» Aufgabe A:
Wozu sollen die Menschen nach dem Zitat im Aufruf zum Miteinanderreden in der Lage sein?
» Aufgabe B:
Führe den Aufruf zum Miteinanderreden im Anschluss an seinen letzten Satz weiter.

» Seite:
****
Ein eindringlicher Aufruf miteinander zu reden, sich nicht der Idiotie und den Unlogiken von Social -Media, verkürzender Berichterstattung, Bequemlichkeit beim Denken und Argumentieren, sowie überzogenem Kränkungsverhalten hinzugeben und ein Aufruf an die Mundfaulen und Dauerunterlassenden, sich nicht in einem inexistenten perpetuum mobile von Demokratie in Sicherheit zu wähnen, welches es so nicht gibt.

„…es setzt aber voraus, dass wir Menschen in großer Zahl haben, die sich nicht wegen jeder verbalen Entgleisung gekränkt und beleidigt fühlen und darauf womöglich sogar mit Gewalt reagieren, sondern die in der Lage sind, rational zu argumentieren.“

( – haben wir also aber leider nicht genug von – )
****
» Datensätze:
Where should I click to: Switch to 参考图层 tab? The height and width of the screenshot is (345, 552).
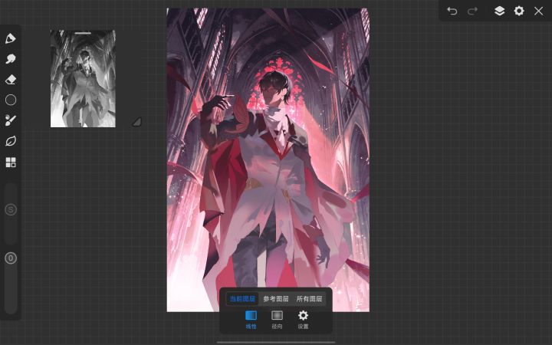276,299
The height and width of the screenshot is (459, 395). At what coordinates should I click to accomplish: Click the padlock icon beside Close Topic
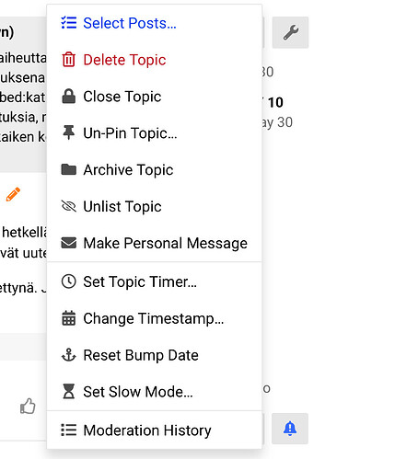point(69,96)
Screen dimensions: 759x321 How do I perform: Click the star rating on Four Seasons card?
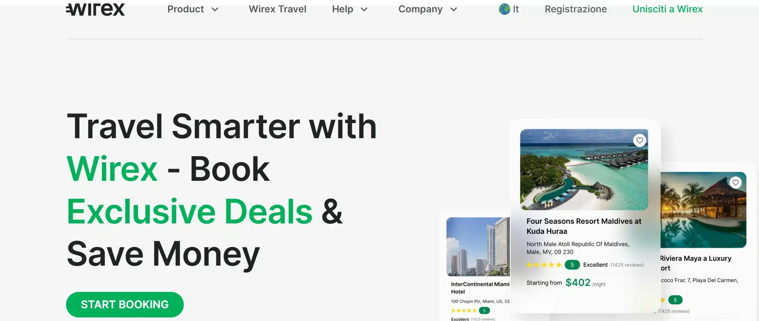tap(544, 265)
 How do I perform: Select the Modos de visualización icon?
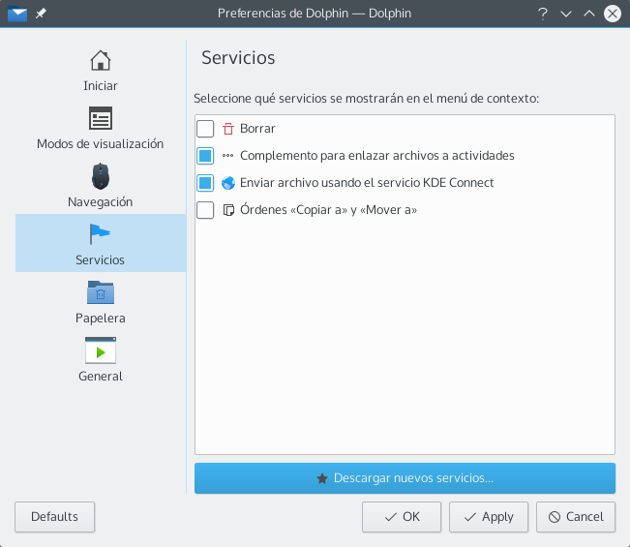[x=100, y=118]
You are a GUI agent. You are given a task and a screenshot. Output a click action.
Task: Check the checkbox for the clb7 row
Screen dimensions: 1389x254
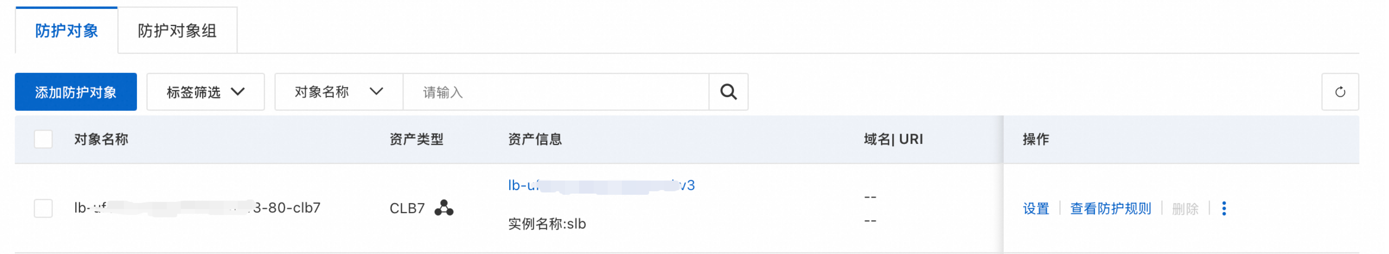pos(43,208)
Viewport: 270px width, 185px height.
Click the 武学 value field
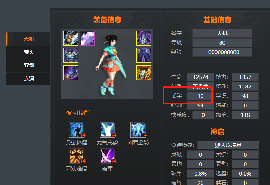[x=200, y=96]
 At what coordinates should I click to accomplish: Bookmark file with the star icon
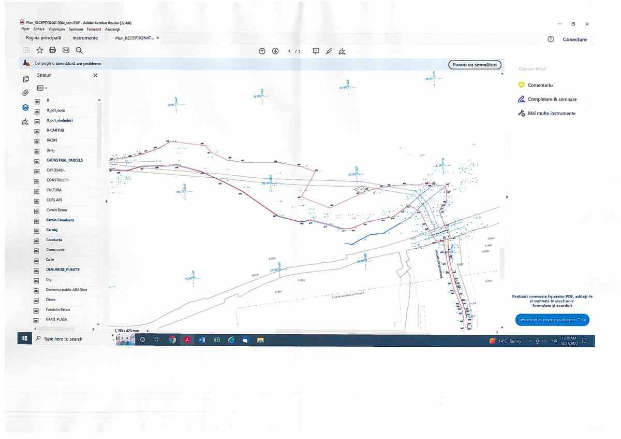point(39,50)
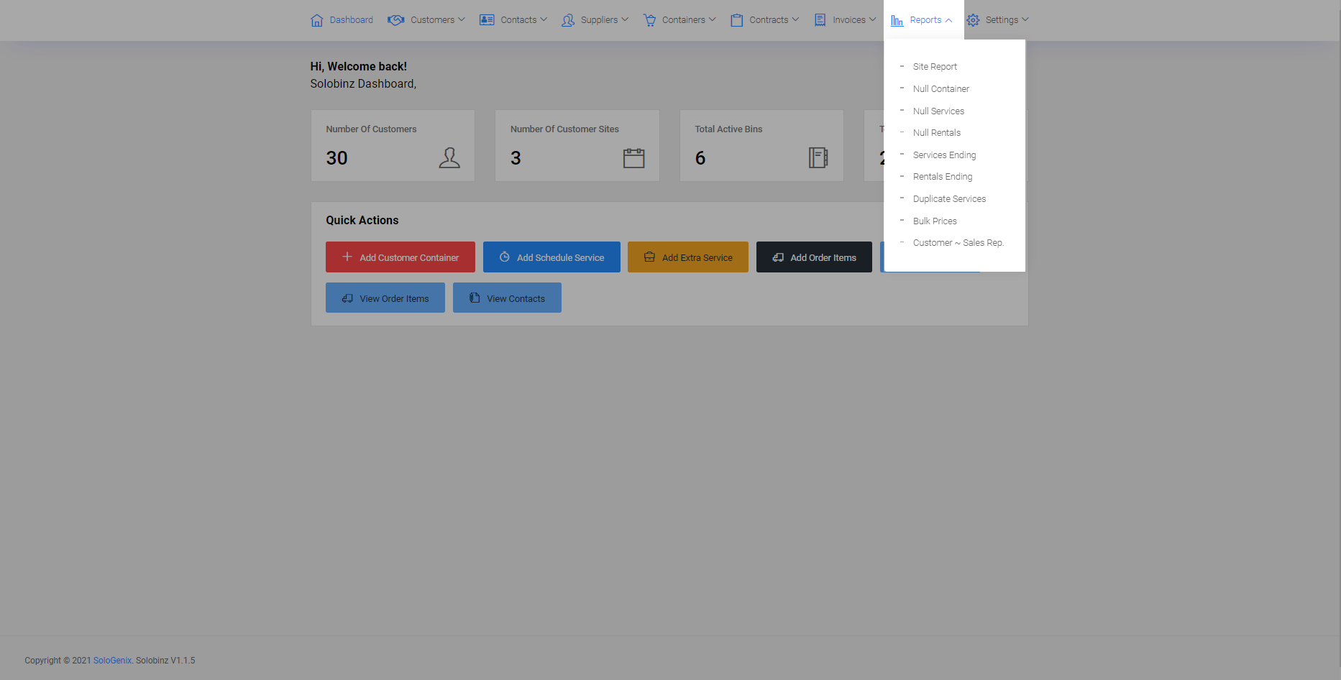Expand the Customers dropdown chevron
The width and height of the screenshot is (1341, 680).
(x=462, y=20)

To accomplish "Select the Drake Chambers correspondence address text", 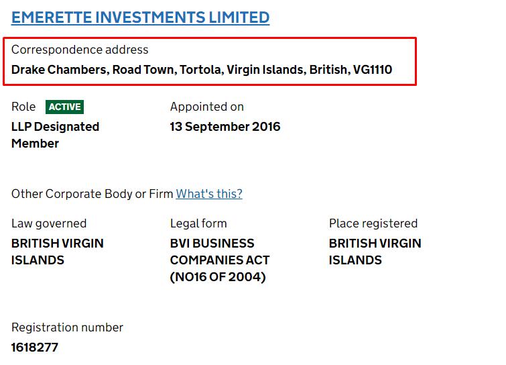I will click(x=202, y=70).
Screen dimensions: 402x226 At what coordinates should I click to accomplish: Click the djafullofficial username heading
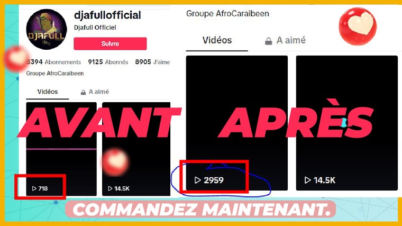(x=107, y=15)
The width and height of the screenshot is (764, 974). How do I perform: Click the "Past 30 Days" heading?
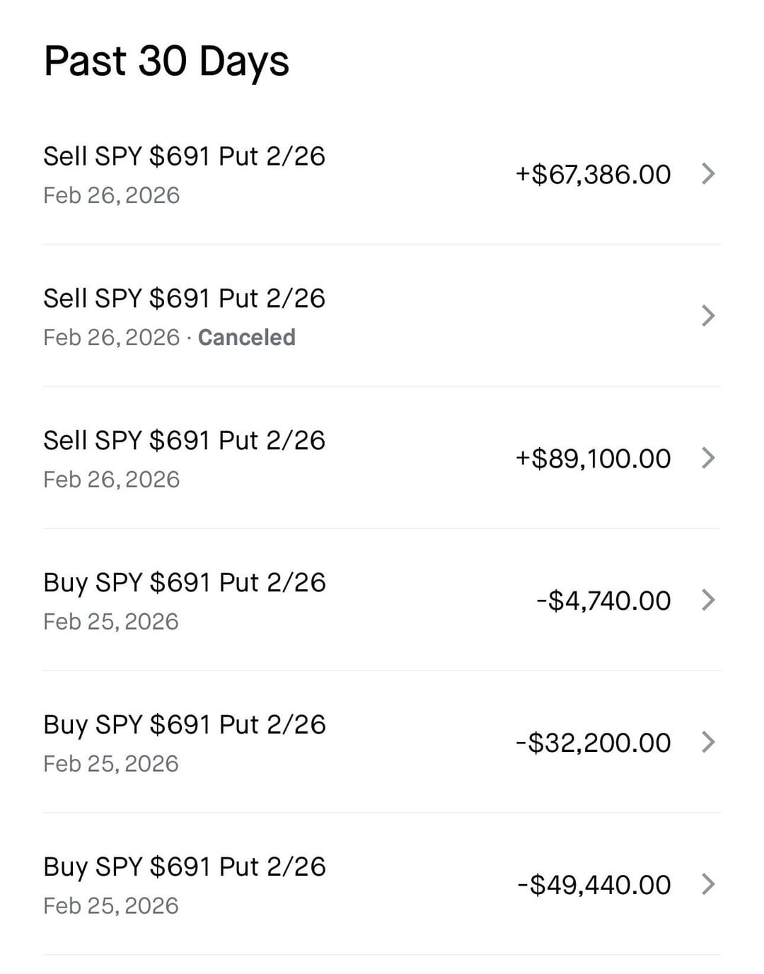click(x=166, y=61)
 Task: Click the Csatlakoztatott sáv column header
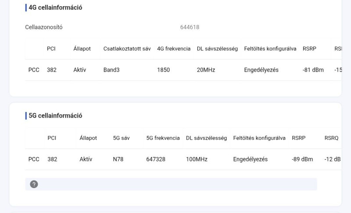[x=127, y=49]
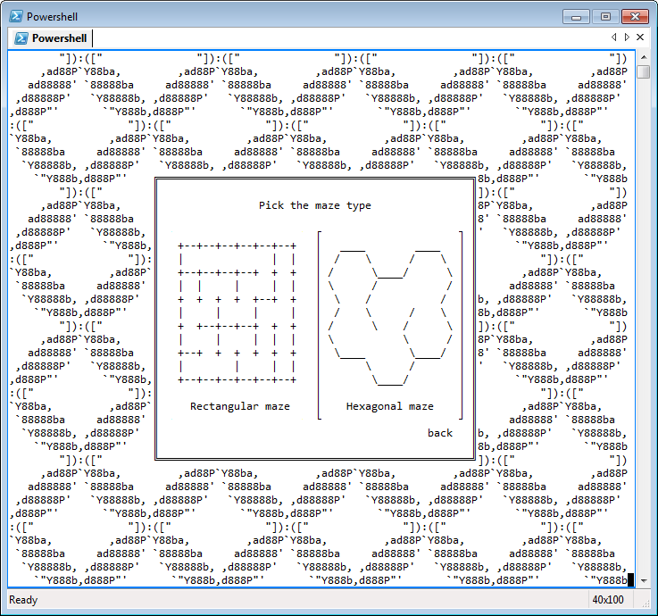Click the "Pick the maze type" heading

tap(314, 205)
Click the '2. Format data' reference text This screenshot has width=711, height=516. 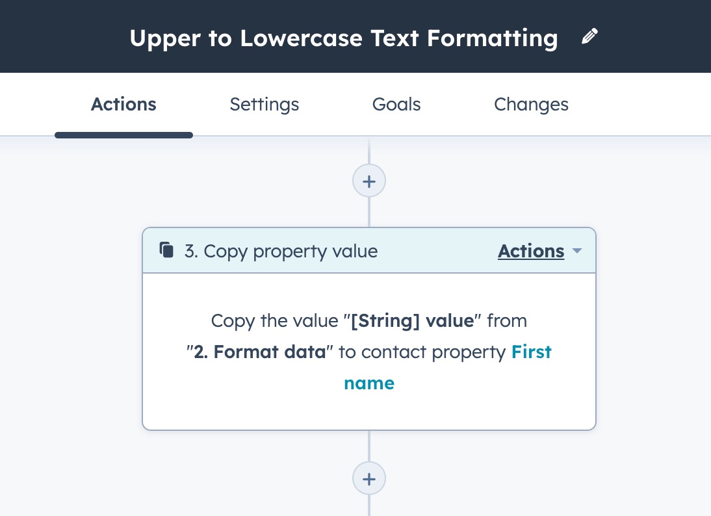click(260, 352)
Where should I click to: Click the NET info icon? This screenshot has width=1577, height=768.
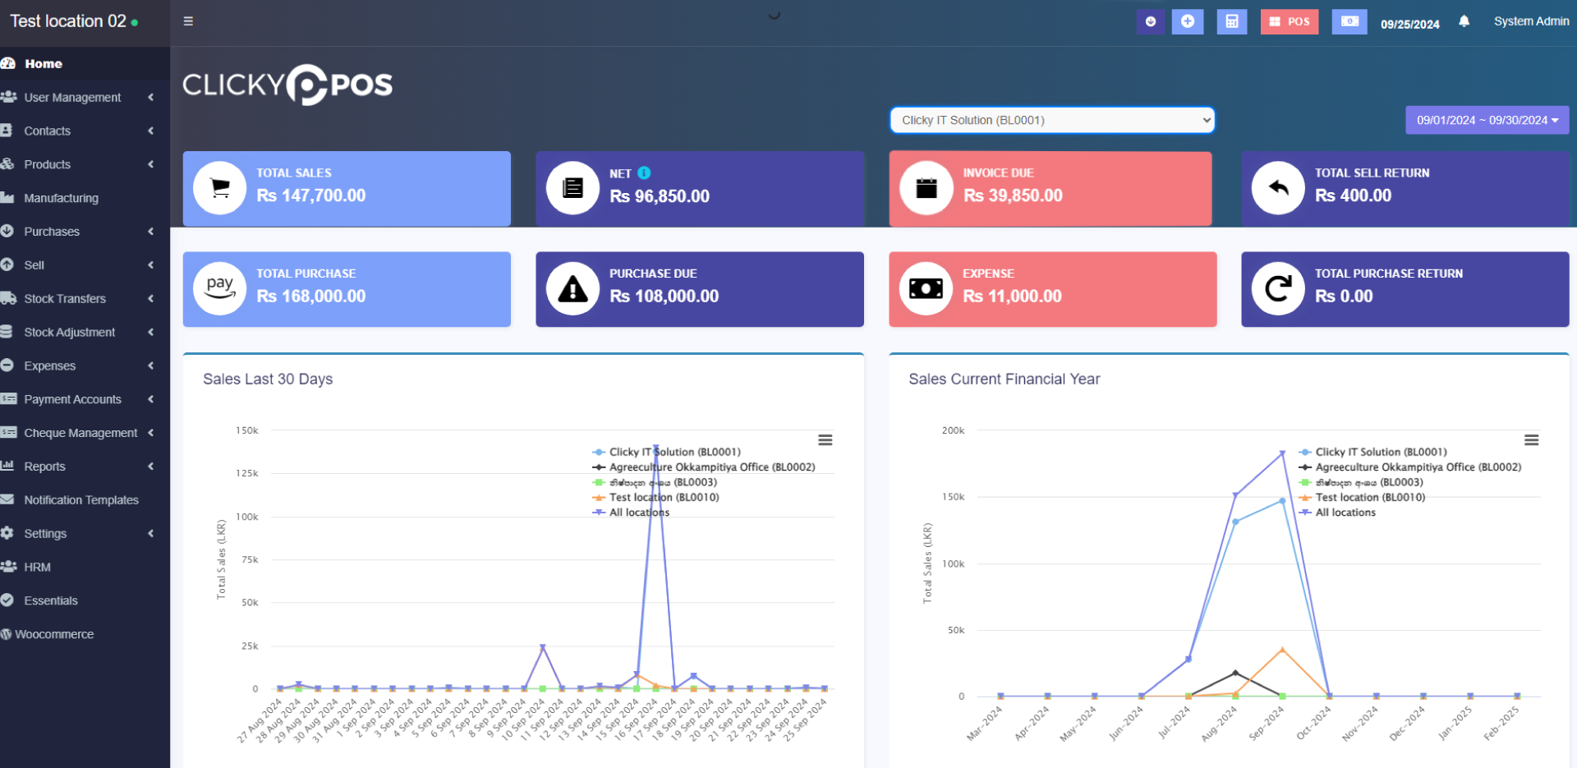coord(644,172)
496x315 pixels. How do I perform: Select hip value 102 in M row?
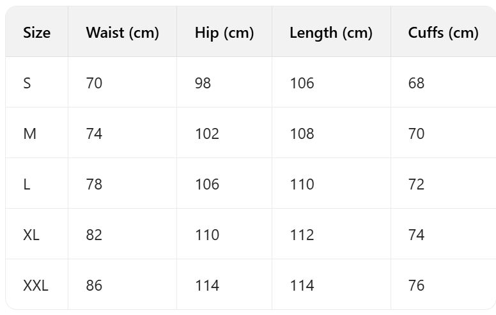[x=207, y=134]
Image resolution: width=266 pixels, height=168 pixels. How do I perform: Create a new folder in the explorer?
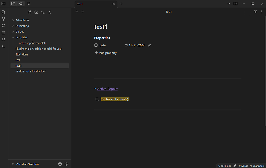[x=36, y=12]
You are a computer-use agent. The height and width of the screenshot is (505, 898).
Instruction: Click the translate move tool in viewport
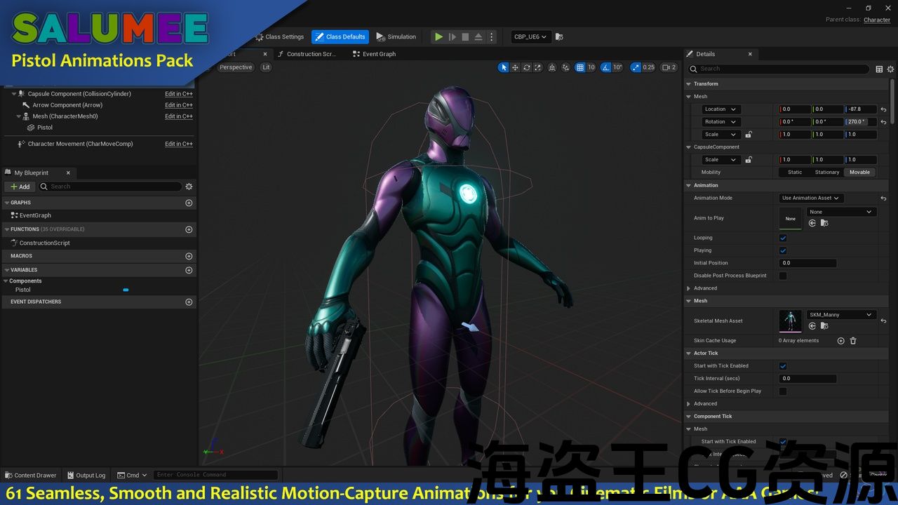(x=515, y=67)
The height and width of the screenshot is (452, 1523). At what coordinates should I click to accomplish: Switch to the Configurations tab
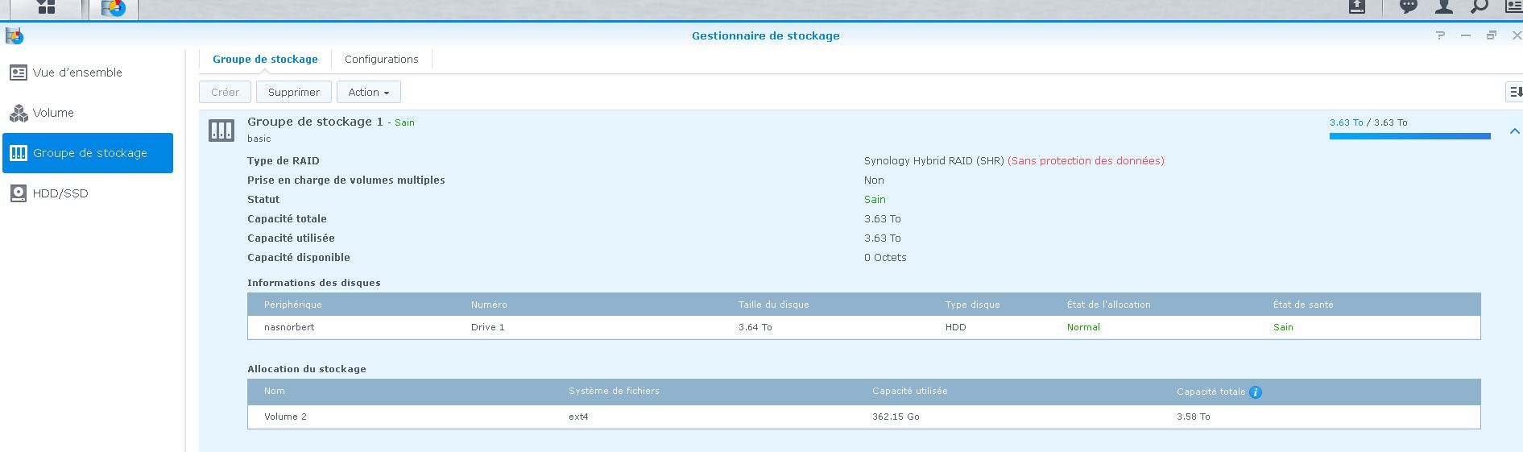pyautogui.click(x=381, y=59)
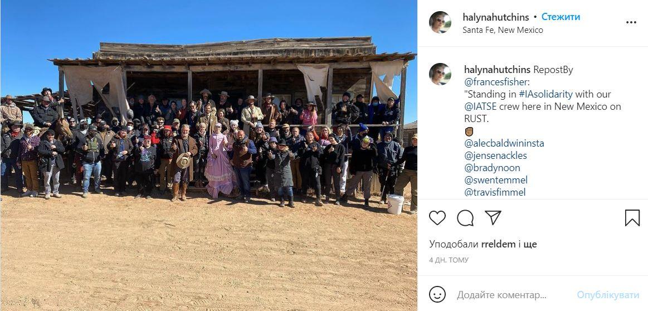The image size is (648, 311).
Task: Share the post via the paper plane icon
Action: tap(493, 217)
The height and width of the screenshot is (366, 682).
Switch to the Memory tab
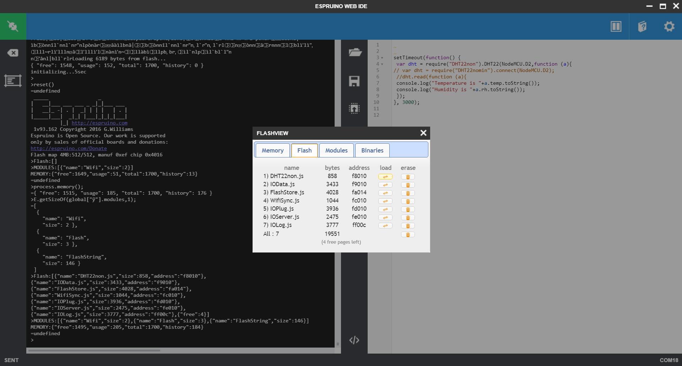[272, 150]
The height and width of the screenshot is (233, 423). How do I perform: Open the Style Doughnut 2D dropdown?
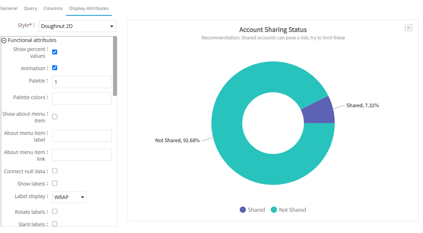pos(77,26)
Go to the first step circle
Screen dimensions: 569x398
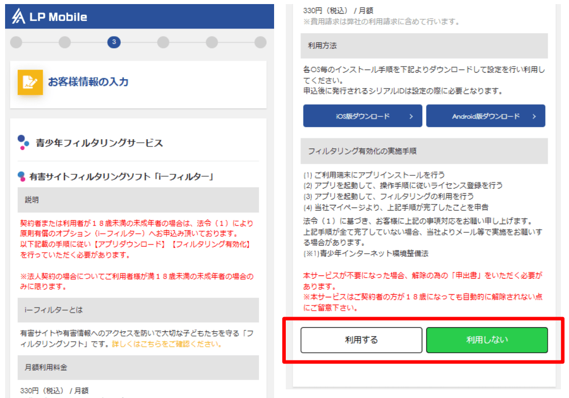[16, 42]
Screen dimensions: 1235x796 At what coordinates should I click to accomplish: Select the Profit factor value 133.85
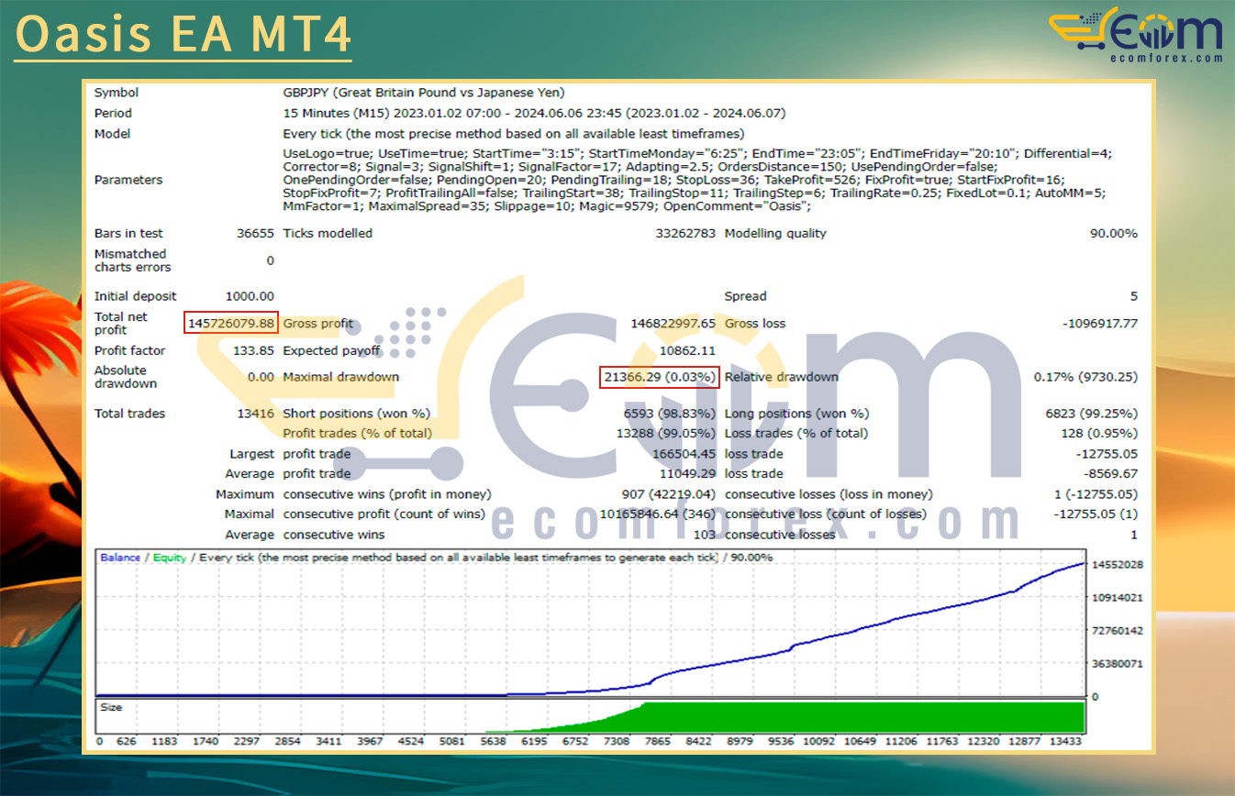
****
» Erwartete Antwort A:
Rational zu argumentieren.

» Erwartete Antwort B:
„Nur wer über die Fähigkeit zur Nüchternheit verfügt, ist in der Lage, mit einer besseren Gegenrede zu »glänzen«. Diese Fähigkeit ist aber weithin verloren gegangen und höchstens noch unter jenen vernünftigen Stillen verbreitet, die wir in der Öffentlichkeit selten bis gar nicht wahrnehmen und beinahe mit der Lupe suchen müssen.“

( – Rhetorik und Gespräch sind leider viel zu sehr unterschätzt und große gesellschaftliche Problemfelder wie Bildung und Bildungsgerechtigkeit werden nicht ausreichend behandelt, obwohl es so konterkarierende und krankmachende Auffassungen von Sendungsbewusstsein gibt und deren Ergänzung von Konsum z.B. des „Creator-Contents“ als eines von vielen Konsumprodukten inszenierter und gefakter menschlicher Persönlichkeiten und kolportierten Selbstbildern von politischen Akteuren gibt – )

Umso wichtiger und dringlicher wäre es, dass genau diese Menschen (die vernünftigen Stillen, die mit der Lupe gesucht werden müssen) endlich aus der Reserve gelockt werden.“ (Kapitel 6)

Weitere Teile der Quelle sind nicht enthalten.